NSW Police has called in hundreds of Australian Defence Force personnel to police locked-down LGAs, because apparently having the army patrol the streets of western Sydney is exactly what we need right now.

NSW Police Commissioner Mick Fuller said police are clamping down to “get us out of lockdown sooner” and made a formal request to the Federal Government for help from the Army. Specifically, he has asked for 300 ADF personnel.

“As I have said previously, support from the Army will add another line of defence to the NSW Government’s crackdown on COVID-19 compliance,” he said in a statement.

“The Army’s unique skills and training have combined many times with those of our police officers to serve the people of NSW in times of crisis, such as the floods and severe bushfires we’ve experienced in recent years.

“This will be a functional, effective and dynamic team to fight this pandemic,” he said.

Except, we can hardly compare the need for military in the bushfires and flooding to lockdown enforcement. With the former, the ADF was helping extinguish flames, evacuating people from their homes, saving children from burning rooftops, etc. In those instances, the enemy was the natural disaster they were fighting.

This time around, the target of their force is other people. The messaging is completely different. And the Army reinforcements aren’t fighting a virus, not really – they’re targeting people, and specially people from western Sydney, who are more likely to be marginalised either by class or race and already have a history of being overpoliced.

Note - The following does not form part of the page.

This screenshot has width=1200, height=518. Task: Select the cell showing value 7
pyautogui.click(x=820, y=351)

Yes, the COVID-19 situation is dire. Cases are the worst they’ve been since the start of the pandemic. We are definitely in a crisis, but it’s not police that are going to save us from this – it’s good policy, communication, compassion and support.

Most of the positive cases we are seeing right now are either coming from household contacts or essential workplaces. The key here is to create a financial support system to incentivise people to stay at home if they are working and feel unwell. Like when Victoria created COVID-19 relief payments for people who were waiting on test results.

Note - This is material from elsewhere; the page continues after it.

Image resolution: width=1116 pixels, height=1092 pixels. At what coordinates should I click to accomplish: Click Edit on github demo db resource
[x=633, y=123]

Instead, we are seeing our state treat people in locked-down LGAs like they are criminals – when we should actually be thinking about their home life, financial situation, marginalised status and every other element that would impact people’s compliance to health orders, or even their ability to follow them. If there’s an influx of cases from workplaces, and people can’t afford to *not* work without risking being unable to pay for their living costs, then maybe the focus should be welfare and support. Not policing.

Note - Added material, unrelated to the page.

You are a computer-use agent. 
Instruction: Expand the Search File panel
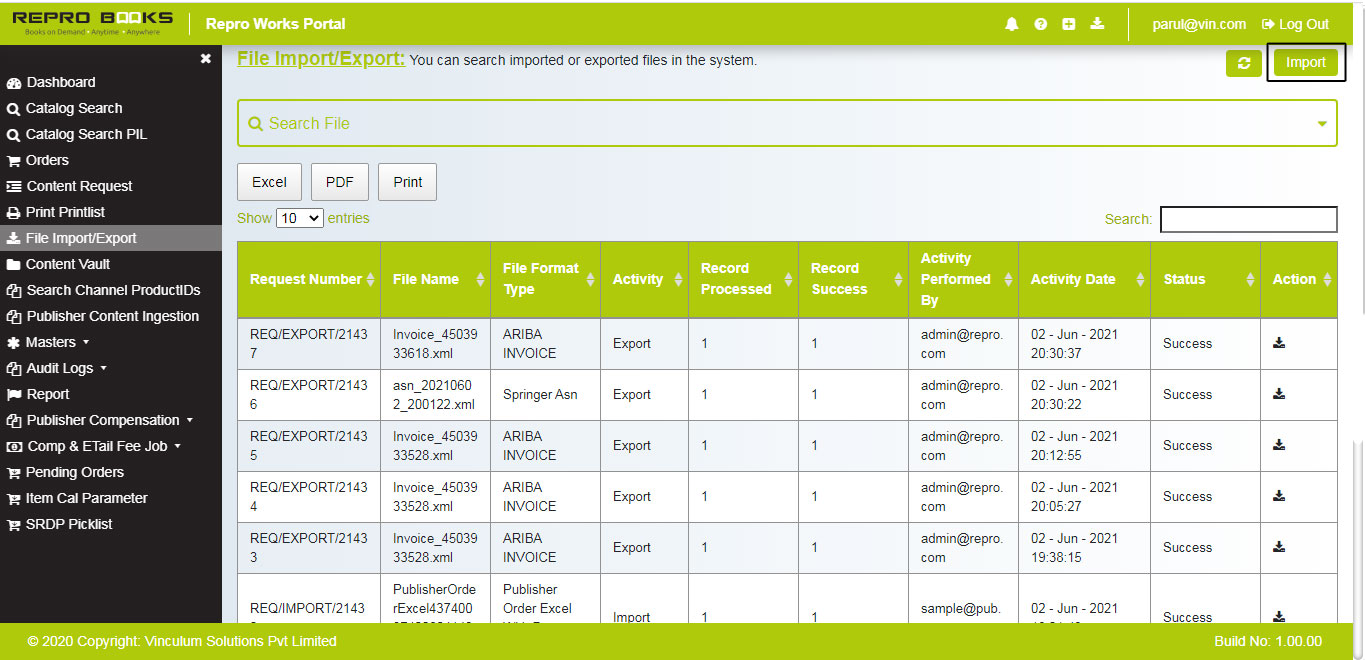(x=1320, y=123)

We’re already seeing a rise in dangerous anti-lockdown sentiment, and a lot of that sentiment has come from misinformation and confusing, inconsistent messaging from the government. But instead, let’s punish low-income migrant workers in the west, right?

I’m not the only one concerned about the way the pandemic is being handled with punitive force rather than compassion and support., with many slamming the involvement of the ADF in Western Sydney as demoralising.

Cumberland City Council mayor Steve Christou has also expressed concerns about how military in the streets will affect people in Western Sydney.

“I don’t think people are going to accept it very well – our people are one of the poorest demographics, and as it is, they already feel picked on and marginalised, as if their whole life has been taken away from them,” he told SBS.

“They can’t afford to pay the mortgage, the rent, the food or work. Now to throw out the army to enforce lockdown on the streets is going to be a huge issue to these people.

“It’s demoralising for a lot of people.”

I would even go as far as to say it’s demonising.

The ADF are expected to be deployed to the streets of the eight locked-down LGAs on 2 August, after a weekend of training with NSW Police.